GPL clarification relative to multiple processes

Mark Hatch mhatch at
Wed Jan 17 23:13:24 UTC 2001

Hi all,

I confused on at least one point (probably more ;-) ) of the GPL and would 
like some clarification. I'm sure that this is not a new issue, but didn't 
see it covered in the FAQ at But I do admit that I was 
too lazy to search the archives...

Suppose that there are three programs, "A", "B", and "C". "B" is covered 
under the GPL and written by some open source developer. "A" and "C" are 
written solely by a vendor that wants to keep the source proprietary (not 
interested in debating the merits of this decision, let's assume that they 
just want to).

"A" starts up and forks/execs "B" and "C" (so 3 processes all running in 
separate processes with no shared address space or any type of dynamic or 
static linking between them).

So now "B" and "C" start communicating. I think that there are three cases 

1) "B" and "C" communicate via stdin/stdout (let's assume that its the 
output of "B" that is important to the functioning of "C").
2) Sames as # 1, except "C" sends information to "B" vis stdin/stdout.
3) The proprietary software vendor adds a communication mechanism, perhaps 
via an ORB. (and of course releases all the code, etc. that was injected 
into "B", and otherwise abide by the rules and obligations of the GPL).

Cases #1 and #2, sound very similar to shell and pipes.  I think the clause 
of the GPL which says the output of a program "B" is not necessarily 
covered by the GPL (the compiler example) would be the relevant one 
here.  (But what of the program that provides "B" with input???) Based on 
the independent processes and the "output" reasoning,  I would think that 
the GPL would not automatically extend to "C" in either case. Am I right here?
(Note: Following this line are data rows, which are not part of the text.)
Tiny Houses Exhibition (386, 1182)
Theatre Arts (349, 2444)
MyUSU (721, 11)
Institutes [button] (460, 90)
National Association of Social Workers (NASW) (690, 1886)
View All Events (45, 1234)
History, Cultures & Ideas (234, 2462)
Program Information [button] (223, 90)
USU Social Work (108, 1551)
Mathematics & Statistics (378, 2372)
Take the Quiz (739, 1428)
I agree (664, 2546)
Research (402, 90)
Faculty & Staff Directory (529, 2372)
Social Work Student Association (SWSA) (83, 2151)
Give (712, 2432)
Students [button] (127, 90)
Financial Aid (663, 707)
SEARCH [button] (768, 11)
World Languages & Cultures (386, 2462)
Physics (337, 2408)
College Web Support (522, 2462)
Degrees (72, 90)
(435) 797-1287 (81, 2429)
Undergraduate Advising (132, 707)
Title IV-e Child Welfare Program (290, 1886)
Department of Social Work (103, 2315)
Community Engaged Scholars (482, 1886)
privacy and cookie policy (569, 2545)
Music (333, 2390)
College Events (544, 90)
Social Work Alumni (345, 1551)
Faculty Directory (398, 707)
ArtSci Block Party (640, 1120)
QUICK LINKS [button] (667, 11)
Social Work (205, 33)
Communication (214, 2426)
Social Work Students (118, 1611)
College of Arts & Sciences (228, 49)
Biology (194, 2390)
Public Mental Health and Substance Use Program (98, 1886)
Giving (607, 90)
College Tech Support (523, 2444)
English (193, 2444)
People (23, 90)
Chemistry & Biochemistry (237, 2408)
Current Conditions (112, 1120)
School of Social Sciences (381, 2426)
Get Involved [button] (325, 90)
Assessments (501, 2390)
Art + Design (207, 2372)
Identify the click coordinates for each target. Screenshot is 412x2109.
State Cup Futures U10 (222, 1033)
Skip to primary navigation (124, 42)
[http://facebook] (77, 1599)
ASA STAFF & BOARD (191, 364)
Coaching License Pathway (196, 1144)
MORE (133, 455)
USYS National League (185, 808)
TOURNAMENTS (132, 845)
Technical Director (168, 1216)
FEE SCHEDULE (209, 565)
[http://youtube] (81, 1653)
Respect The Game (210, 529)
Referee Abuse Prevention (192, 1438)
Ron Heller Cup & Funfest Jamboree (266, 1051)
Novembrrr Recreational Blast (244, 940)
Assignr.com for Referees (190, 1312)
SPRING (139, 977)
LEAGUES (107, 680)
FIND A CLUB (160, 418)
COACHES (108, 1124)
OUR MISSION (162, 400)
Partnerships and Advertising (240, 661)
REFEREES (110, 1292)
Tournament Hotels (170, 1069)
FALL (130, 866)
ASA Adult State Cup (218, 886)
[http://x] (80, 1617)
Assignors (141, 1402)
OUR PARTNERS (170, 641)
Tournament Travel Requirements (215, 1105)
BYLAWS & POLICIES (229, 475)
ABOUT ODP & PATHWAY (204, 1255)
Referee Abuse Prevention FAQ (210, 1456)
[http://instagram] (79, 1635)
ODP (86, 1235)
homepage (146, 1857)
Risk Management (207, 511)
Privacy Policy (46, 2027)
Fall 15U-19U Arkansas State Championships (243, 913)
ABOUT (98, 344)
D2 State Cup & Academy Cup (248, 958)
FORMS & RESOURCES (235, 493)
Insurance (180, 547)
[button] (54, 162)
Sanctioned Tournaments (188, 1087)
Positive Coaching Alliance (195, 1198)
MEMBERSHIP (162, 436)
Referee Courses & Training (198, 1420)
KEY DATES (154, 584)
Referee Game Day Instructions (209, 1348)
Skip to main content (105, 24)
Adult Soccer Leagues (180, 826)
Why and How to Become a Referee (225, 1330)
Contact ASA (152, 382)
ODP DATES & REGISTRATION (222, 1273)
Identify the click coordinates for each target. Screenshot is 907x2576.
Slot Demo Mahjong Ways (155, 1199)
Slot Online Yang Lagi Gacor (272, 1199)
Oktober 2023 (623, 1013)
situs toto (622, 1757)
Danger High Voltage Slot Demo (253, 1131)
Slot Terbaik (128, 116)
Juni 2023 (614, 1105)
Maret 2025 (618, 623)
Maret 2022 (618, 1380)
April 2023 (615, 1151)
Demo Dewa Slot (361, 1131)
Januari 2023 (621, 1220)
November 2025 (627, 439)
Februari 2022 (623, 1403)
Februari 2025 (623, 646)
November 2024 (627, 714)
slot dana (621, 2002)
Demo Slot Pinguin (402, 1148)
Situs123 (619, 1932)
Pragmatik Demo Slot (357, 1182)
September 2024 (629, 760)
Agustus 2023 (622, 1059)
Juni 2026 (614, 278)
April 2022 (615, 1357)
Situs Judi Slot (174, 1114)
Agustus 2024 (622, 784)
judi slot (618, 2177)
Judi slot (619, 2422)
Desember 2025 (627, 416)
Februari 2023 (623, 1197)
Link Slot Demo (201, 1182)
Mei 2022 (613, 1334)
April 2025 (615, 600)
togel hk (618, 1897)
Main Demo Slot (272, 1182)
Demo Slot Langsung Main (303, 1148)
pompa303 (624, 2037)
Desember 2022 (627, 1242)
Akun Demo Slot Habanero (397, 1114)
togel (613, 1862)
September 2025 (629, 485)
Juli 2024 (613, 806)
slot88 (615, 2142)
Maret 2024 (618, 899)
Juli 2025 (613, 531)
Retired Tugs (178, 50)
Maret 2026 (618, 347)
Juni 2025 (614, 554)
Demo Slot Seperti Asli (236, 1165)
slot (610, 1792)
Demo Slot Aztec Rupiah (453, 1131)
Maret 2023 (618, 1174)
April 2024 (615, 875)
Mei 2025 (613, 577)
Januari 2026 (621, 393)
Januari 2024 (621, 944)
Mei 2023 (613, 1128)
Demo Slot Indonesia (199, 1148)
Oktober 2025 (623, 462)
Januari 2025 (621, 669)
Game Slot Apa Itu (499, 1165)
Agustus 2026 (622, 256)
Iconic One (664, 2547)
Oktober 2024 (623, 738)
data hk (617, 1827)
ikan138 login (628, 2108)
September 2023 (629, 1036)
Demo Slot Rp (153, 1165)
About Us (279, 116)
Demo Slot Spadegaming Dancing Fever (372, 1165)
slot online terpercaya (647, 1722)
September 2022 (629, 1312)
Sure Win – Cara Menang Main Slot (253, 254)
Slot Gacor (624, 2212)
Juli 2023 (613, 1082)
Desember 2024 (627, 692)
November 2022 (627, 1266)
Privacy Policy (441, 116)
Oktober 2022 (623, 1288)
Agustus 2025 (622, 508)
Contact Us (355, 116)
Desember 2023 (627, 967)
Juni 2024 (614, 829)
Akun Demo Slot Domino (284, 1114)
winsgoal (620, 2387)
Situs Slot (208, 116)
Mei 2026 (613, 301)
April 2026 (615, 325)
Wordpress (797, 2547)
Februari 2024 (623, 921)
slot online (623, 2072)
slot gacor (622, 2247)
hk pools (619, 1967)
Case #3 is puzzling. It looks like more than a "mere aggregation" on 
storage media. But it would be hard to believe that "C" was a derivative 
work of "B". Would one argue that "A" was a derivative work of "B" and so 
must be released under the GPL? (And then "C" would have to be released 
under the GPL when combined with "A", and "B")?

If case#1 and #2 are exempt from the GPL and in case#3, the GPL embraces 
all three programs, then where is the line between the three cases?